Ce printemps, à quelques semaines de son inauguration, la piscine olympique du Centre sportif du cégep Édouard-Montpetit, à Longueuil, n'a pas pu ouvrir ses portes au public. L'ouverture a dû être repoussée en raison de dommages estimés à au moins 1,4 million de dollars.
On apprend via TVA Nouvelles que les faits remontent à la fin du mois de mars. Deux adolescents se sont introduits en pleine nuit dans le complexe sportif par une porte demeurée déverrouillée. Le chantier en cours depuis un an tirait alors à sa fin.
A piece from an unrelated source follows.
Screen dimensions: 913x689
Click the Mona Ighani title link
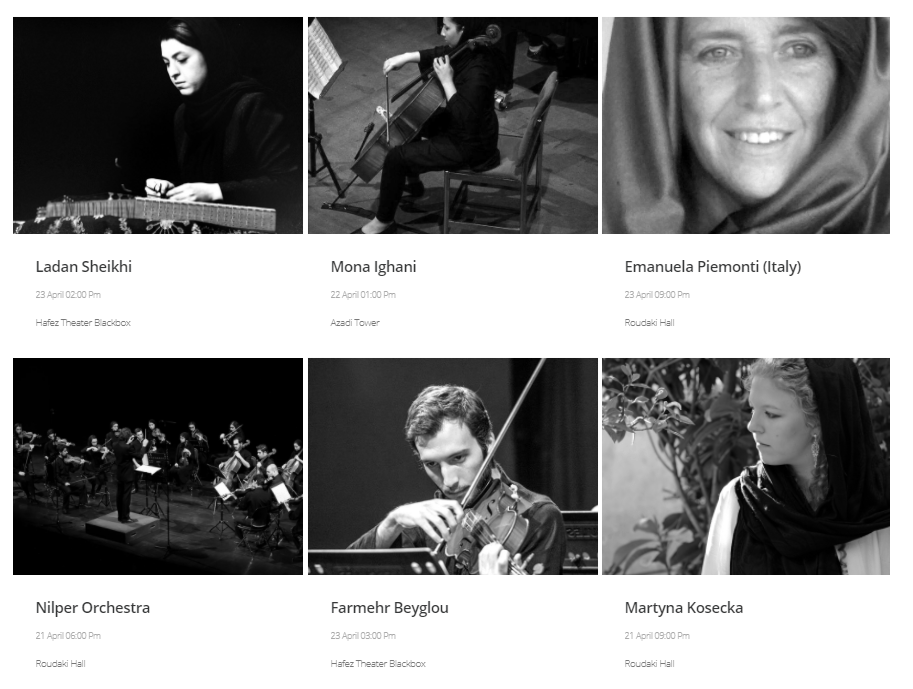(373, 267)
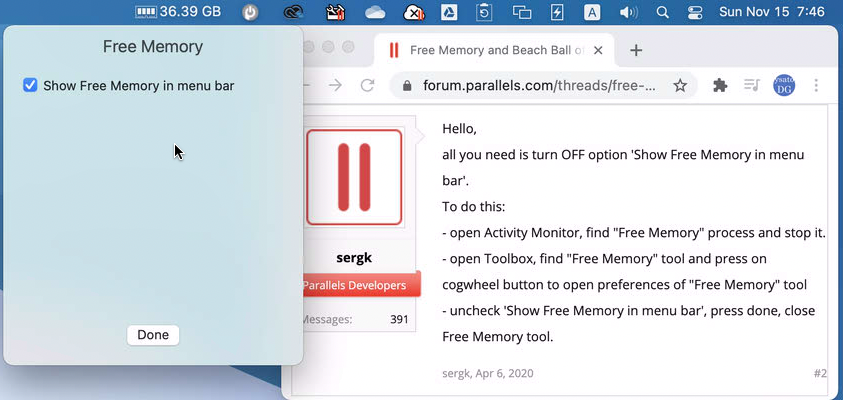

Masqués et gantés, les jeunes intrus ont passé plusieurs heures à saccager les lieux. En plus de briser divers objets, vider des extincteurs et endommager des surfaces à coups de masse, ils ont manipulé de la machinerie laissée à l’extérieur et filmé leurs gestes à l’aide de leurs téléphones.
Cinq jours plus tard, les mêmes adolescents sont revenus sur les lieux, cette fois accompagnés d’un troisième complice. Les trois vandales ont notamment brisé des portes et des fenêtres.
De lourds dommages
Une première estimation chiffrait la facture à plus de 2 millions de dollars, avant d’être révisée à la baisse à 1,4 M $ durant l'été. Ce coût pourrait toutefois augmenter.
C'est la toile de la piscine qui a été l’élément le plus coûteux à remplacer. Le remplacement de cette toile importée d’Italie s'est chiffré à 600 000 $. Le bassin a également été endommagé par l’explosion d’un pétard. À cela s’ajoutent environ 400 000 $ en réparations diverses, ainsi qu’un autre 400 000 $ en pertes étant donné le report de l'ouverture de la piscine.
Au-delà des répercussions sur le chantier, la communauté a été privée de cours de natation et des camps de jour ont dû être annulés.
Infractions et sanctions judiciaires
Quelques jours après les événements, les adolescents se sont aussi introduits dans une école secondaire voisine où ils ont endommagé du matériel informatique, des vitrines et des distributrices. Les dégâts y sont évalués à 30 000 $.
Arrêtés plus tard au cours de l’été, les jeunes âgés de 15 et 16 ans ont tous plaidé coupables. Puisqu'ils n'ont pas d'antécédents judiciaires et qu'ils sont issus de milieux sans difficulté apparente, ils ne sont pas considérés comme des délinquants chroniques. Selon ce qui a été présenté en cour, leurs gestes auraient été posés de manière impulsive, par ennui. Les accusés ont été condamnés à de la détention à domicile, à des travaux communautaires ainsi qu’à des exercices de réflexion. L’un d’entre eux attend encore le prononcé formel de sa sentence.